[begin SOURCE EXCERPT]
Goal
The goal of this task is to estimate the number of downloads that a paper
receives in its first two months in the arXiv.
Timeline
The task and data will be available April 6, 2003. Submissions must be
completed by July 21, 2003.
Input
Contestants will be given:
-
all of the datasets available for Task 1:
Citation Prediction.
-
for papers published in the following months, the downloads received from the
main site in each of its first 60 days in the arXiv.
-
February and March of 2000
-
February and April of 2001
-
March and April of 2002
Output
For each paper P submitted during the periods:
-
April 2000
-
March 2001
-
February 2002
contestants should report the estimated total number of downloads of P during
its first 60 days in the arXiv. Note that this is a single number for each
paper P, whereas the given data (3) provides a download log for the sixty days.
[end SOURCE EXCERPT]
[begin DATA]
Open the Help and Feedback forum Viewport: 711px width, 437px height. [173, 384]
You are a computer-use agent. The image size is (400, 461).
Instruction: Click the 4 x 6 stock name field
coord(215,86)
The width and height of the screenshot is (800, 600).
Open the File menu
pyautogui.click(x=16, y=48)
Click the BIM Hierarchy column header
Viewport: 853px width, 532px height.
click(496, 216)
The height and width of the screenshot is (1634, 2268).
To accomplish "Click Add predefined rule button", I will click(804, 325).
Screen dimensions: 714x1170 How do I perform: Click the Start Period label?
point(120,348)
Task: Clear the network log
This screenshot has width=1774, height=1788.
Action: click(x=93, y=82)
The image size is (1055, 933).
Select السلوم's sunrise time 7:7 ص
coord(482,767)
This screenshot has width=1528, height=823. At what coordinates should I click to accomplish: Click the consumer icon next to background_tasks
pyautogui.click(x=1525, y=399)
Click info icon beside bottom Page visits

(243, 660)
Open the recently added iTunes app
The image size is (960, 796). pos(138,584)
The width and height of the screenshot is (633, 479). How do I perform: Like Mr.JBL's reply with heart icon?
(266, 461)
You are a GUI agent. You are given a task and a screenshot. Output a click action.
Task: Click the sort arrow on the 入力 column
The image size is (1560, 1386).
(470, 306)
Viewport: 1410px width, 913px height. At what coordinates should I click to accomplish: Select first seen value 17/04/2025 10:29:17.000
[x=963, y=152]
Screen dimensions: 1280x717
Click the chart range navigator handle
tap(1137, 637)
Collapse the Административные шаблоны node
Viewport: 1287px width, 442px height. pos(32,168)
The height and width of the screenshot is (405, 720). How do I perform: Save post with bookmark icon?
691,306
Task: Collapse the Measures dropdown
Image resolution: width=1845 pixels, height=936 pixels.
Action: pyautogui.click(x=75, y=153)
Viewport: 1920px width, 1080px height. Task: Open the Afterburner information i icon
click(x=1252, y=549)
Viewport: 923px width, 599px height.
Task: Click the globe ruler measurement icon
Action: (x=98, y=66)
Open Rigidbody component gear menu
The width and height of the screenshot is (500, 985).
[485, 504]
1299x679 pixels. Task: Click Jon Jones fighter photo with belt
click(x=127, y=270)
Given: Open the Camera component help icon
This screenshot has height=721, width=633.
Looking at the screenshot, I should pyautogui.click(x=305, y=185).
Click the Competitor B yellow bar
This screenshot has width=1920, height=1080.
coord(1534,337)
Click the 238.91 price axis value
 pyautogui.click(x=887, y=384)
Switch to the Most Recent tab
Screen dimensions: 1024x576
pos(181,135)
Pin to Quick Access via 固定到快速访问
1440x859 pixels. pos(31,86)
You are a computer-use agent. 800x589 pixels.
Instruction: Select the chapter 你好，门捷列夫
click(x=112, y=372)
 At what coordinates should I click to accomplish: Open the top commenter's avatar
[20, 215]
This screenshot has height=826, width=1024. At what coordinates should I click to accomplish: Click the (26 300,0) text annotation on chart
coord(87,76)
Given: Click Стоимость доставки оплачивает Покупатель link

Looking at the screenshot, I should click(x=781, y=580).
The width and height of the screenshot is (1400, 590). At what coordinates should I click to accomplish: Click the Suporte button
[end DATA]
• **THE TASKS**:
1. Reproduce the listing verbatim, from its first line through the line that contains "Action: (x=98, y=66)", with both of those lines included.
2. Can you write what comes next in the description of the arXiv download-estimation task, picking up after its last sentence?

• **ANSWERS FOR THE EXERCISE**:
1.
Open the Help and Feedback forum Viewport: 711px width, 437px height. [173, 384]
You are a computer-use agent. The image size is (400, 461).
Instruction: Click the 4 x 6 stock name field
coord(215,86)
The width and height of the screenshot is (800, 600).
Open the File menu
pyautogui.click(x=16, y=48)
Click the BIM Hierarchy column header
Viewport: 853px width, 532px height.
click(496, 216)
The height and width of the screenshot is (1634, 2268).
To accomplish "Click Add predefined rule button", I will click(804, 325).
Screen dimensions: 714x1170 How do I perform: Click the Start Period label?
point(120,348)
Task: Clear the network log
This screenshot has width=1774, height=1788.
Action: click(x=93, y=82)
The image size is (1055, 933).
Select السلوم's sunrise time 7:7 ص
coord(482,767)
This screenshot has width=1528, height=823. At what coordinates should I click to accomplish: Click the consumer icon next to background_tasks
pyautogui.click(x=1525, y=399)
Click info icon beside bottom Page visits

(243, 660)
Open the recently added iTunes app
The image size is (960, 796). pos(138,584)
The width and height of the screenshot is (633, 479). How do I perform: Like Mr.JBL's reply with heart icon?
(266, 461)
You are a GUI agent. You are given a task and a screenshot. Output a click action.
Task: Click the sort arrow on the 入力 column
The image size is (1560, 1386).
(470, 306)
Viewport: 1410px width, 913px height. At what coordinates should I click to accomplish: Select first seen value 17/04/2025 10:29:17.000
[x=963, y=152]
Screen dimensions: 1280x717
Click the chart range navigator handle
tap(1137, 637)
Collapse the Административные шаблоны node
Viewport: 1287px width, 442px height. pos(32,168)
The height and width of the screenshot is (405, 720). How do I perform: Save post with bookmark icon?
691,306
Task: Collapse the Measures dropdown
Image resolution: width=1845 pixels, height=936 pixels.
Action: pyautogui.click(x=75, y=153)
Viewport: 1920px width, 1080px height. Task: Open the Afterburner information i icon
click(x=1252, y=549)
Viewport: 923px width, 599px height.
Task: Click the globe ruler measurement icon
Action: (x=98, y=66)

2.
Evaluation
For each of the output periods (April 2000, March 2001, Feb 2002), the target
result is a vector X with one coordinate for the top 50 papers with the
greatest number of downloads in their first 60 days. For each of these papers
P, the value of P-th coordinate is the number of downloads of P during its
first 60 days.
Based on a contestant's download estimations, a vector Y will be constructed,
over the same set of 150 papers (50 from each period); the P-th coordinate of Y
will consist of the estimated number of downloads of P during its first 60
days.
The score of a prediction vector W will be equal to the L_1 difference between
the vectors X and Y.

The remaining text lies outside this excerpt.